Task requirements ->
Give back only the lines in the records below from the one with "Electrical Inspectors (58, 2108)" to the one with "Water Bill (132, 81)", both inclusive, word for word.

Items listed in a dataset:
──────
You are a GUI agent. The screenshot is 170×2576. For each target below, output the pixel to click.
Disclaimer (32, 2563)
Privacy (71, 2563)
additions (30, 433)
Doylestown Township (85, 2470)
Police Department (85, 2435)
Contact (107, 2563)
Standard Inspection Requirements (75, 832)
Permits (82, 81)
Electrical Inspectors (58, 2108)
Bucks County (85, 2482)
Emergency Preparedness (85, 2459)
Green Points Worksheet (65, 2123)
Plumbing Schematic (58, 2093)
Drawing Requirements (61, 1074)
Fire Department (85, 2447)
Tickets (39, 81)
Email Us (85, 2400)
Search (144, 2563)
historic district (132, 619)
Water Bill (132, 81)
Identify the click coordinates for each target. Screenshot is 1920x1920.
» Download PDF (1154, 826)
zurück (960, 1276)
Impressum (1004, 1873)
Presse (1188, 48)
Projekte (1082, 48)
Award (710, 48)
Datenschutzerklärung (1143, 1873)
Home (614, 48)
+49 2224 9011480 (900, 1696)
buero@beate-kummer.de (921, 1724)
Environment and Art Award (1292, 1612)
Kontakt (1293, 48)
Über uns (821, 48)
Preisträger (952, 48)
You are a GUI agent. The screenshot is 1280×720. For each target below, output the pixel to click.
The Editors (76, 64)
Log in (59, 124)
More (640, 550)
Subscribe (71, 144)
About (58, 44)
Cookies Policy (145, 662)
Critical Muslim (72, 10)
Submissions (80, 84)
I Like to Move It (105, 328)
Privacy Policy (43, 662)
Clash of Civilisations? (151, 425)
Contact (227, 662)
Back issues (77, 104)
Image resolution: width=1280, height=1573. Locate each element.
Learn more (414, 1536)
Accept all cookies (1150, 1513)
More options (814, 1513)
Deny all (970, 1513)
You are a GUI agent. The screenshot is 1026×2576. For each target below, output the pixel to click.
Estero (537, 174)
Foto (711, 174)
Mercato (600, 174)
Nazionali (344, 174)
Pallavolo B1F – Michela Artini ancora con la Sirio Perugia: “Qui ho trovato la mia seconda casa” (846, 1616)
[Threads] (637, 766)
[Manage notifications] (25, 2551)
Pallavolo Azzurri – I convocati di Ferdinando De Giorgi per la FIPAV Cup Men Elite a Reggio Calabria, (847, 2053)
──────
Reply to the task ->
Electrical Inspectors (58, 2108)
Bucks County (85, 2482)
Emergency Preparedness (85, 2459)
Green Points Worksheet (65, 2123)
Plumbing Schematic (58, 2093)
Drawing Requirements (61, 1074)
Fire Department (85, 2447)
Tickets (39, 81)
Email Us (85, 2400)
Search (144, 2563)
historic district (132, 619)
Water Bill (132, 81)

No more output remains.